We also built out a feature that allows users to define environmental setpoint schedules for each unit. In our original concepts, we experimented with graphical inputs (e.g. Nest), text inputs (e.g. Wink), and different ways to display deviations from predefined setpoints. We settled on a system of “rule cards” with each card representing a specific setpoint change during a 24-hour schedule.

Continuing our practice of using workshops to discuss each prototype in depth, we worked with Sojourn Fare to address usability issues on each screen. Ultimately, having a visual record of these conversations was invaluable for the UI team.


We used a bottom tab navigation system to organize the application into four distinct sections: monitor, control, crops, and maintenance. The monitor section allows the user to view histories for temperature, relative humidity, carbon dioxide, and light levels. The control section in turn allows users to adjust those same parameters and override default setpoints and schedules. The crops and maintenance sections respectively track harvests and system maintenance issues. The prototype also features a side drawer that allows users to browse through and select other growing units.

Having four relatively self-contained sections of the app establishes a simple framework to address questions about development and product evolution: What are the most essential features for a minimum viable product? What degree of customization is possible for different members of the Sojourn Fare team. How would this platform change as a consumer facing app? As part of our final presentation, we laid out a roadmap for releasing the product–called Spore–based on this framework:

Spore 1.0: The MVP includes the monitor and control sections, which allow the team to diagnose system malfunctions and control environmental variables.

Spore 2.0: This is our proposed design, including all four primary sections of the app: monitor, control, crops, and maintenance.

Spore 3.0: To adapt this product for the consumer market, we will remove the maintenance section and streamline features, such as scheduling, that are designed for more advanced users.

Overall Sojourn Fare expressed enthusiasm for the design, and appreciation for how the design process clarified the company’s business goals. We note only delivered a comprehensive prototype for managing the grow units and harvests, we created a flexible platform that could easily adapt to Sojourn Fare’s evolving business model.

For ease of use, the most frequently used features are always within one or two clicks from anywhere in the app.

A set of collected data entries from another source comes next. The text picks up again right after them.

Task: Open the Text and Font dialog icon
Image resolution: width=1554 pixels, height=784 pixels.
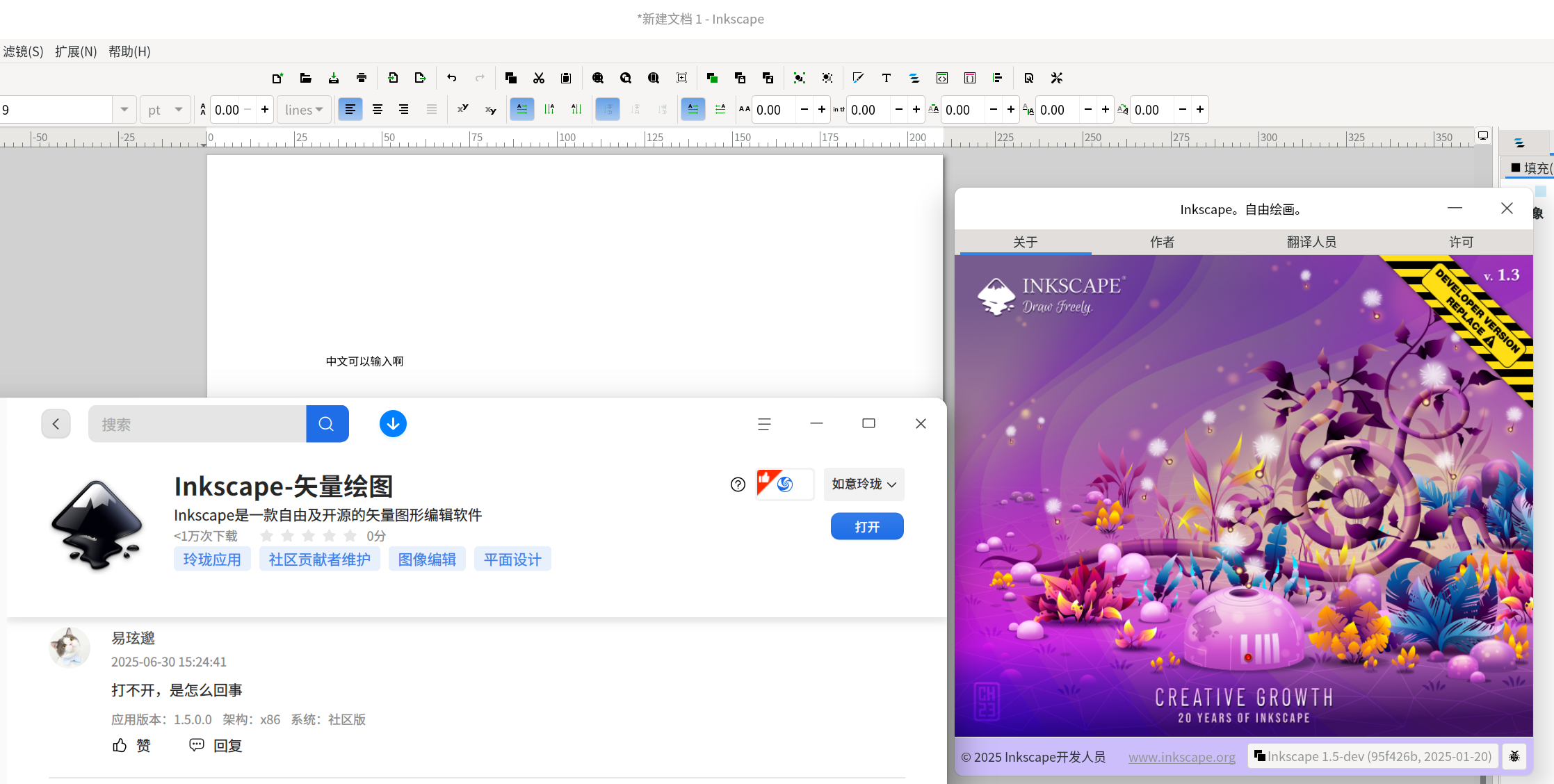Action: coord(887,78)
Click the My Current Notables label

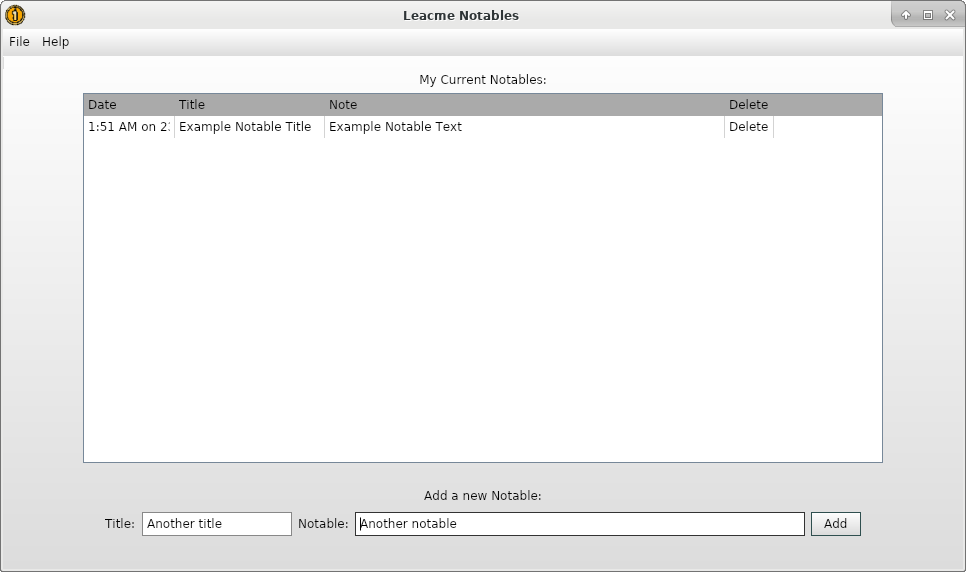pyautogui.click(x=482, y=80)
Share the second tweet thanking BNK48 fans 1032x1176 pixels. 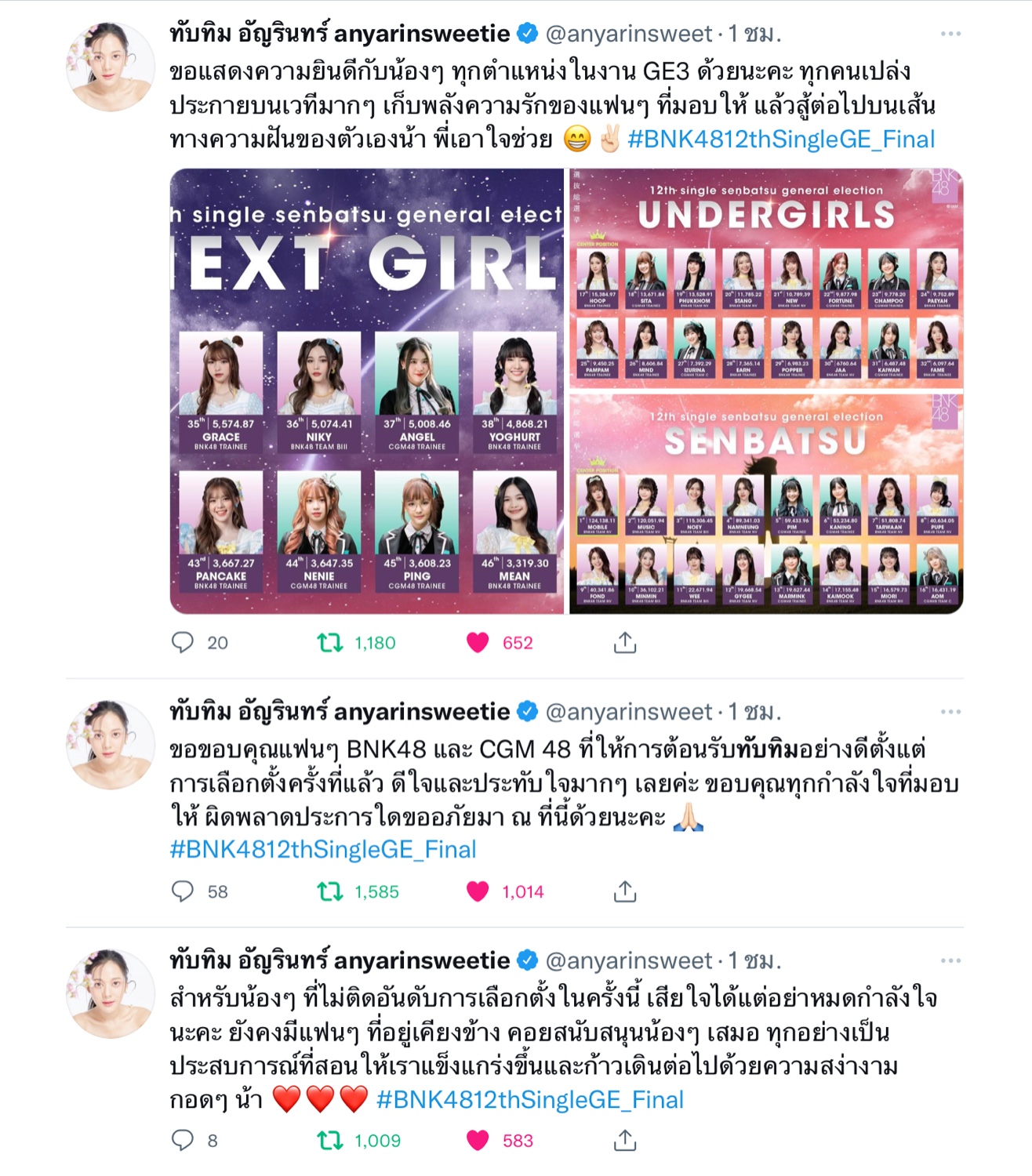pyautogui.click(x=625, y=891)
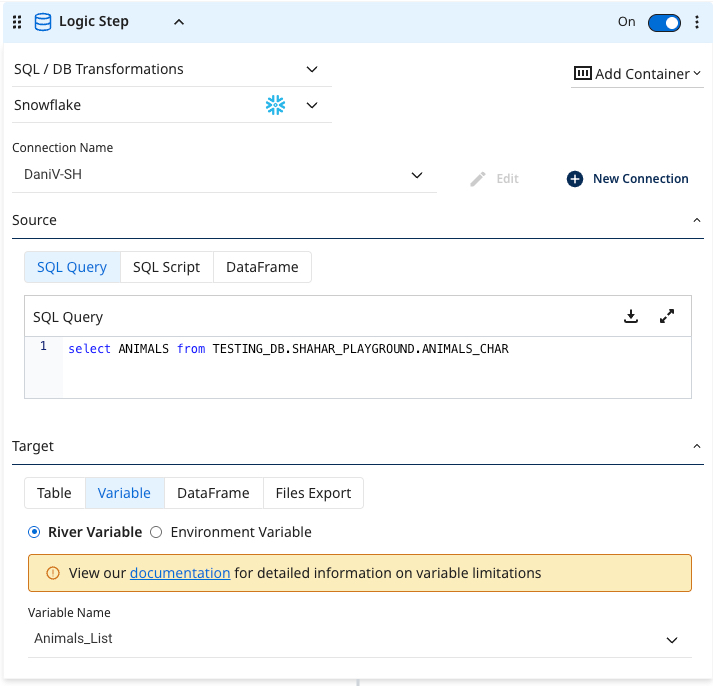Viewport: 713px width, 686px height.
Task: Click the Snowflake logo icon
Action: tap(275, 105)
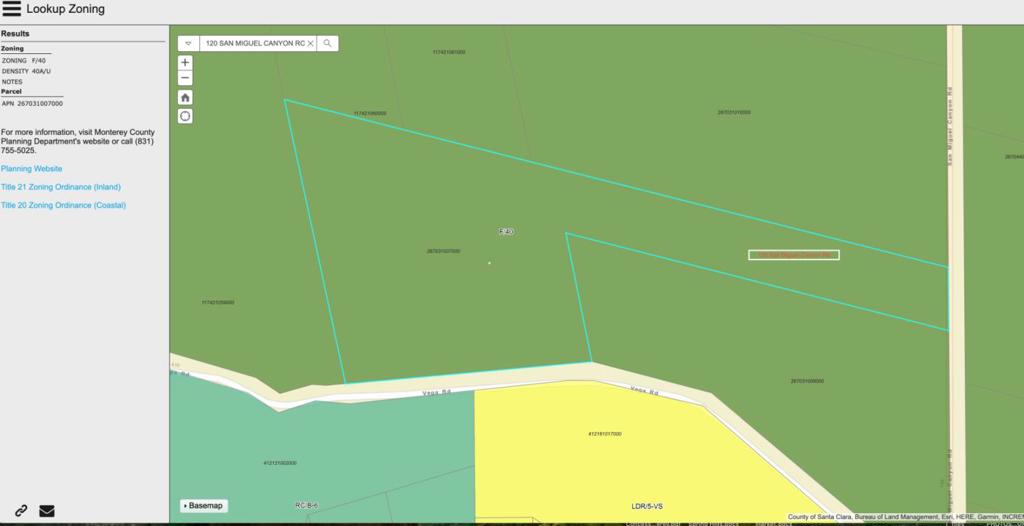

We pushed more advanced, and less frequently used, features onto secondary pages.


Our deliverables to the UI development team included all of our research, sketches, clickable prototypes, and annotated wireframes. The UI handoff also presented a great opportunity to get objective feedback on our design and explore potential refinements to the user experience. Most of our design decisions persisted through to development. Further user testing validated the information architecture, navigation strategies, and core feature set. However there was one substantial change that emerged as a result of further user testing: combining the monitor and control tabs. This change helped clarify the relationship between existing conditions and setpoints, and didn’t introduce more clicks to typical user flows.

As a result of further usability testing, the UI team consolidated the monitor and control pages, with a system of cards to view each parameter. UI screens developed by Kit French.

My biggest takeaway from working on this project was the value of using workshops rather than presentations to actively engage clients and build rapid consensus around design decisions. This format doesn’t work for every client, but when used in the right situation it greatly accelerates the design process. The workshop artifacts were also a great record of our discussions, and a huge asset for the UI and development teams during the final handoff. In addition, this project was a great opportunity for me to see the connections between design and business - specifically how companies can employ a user-centered design process to drive business insights and guide product development. Good design should be proactive.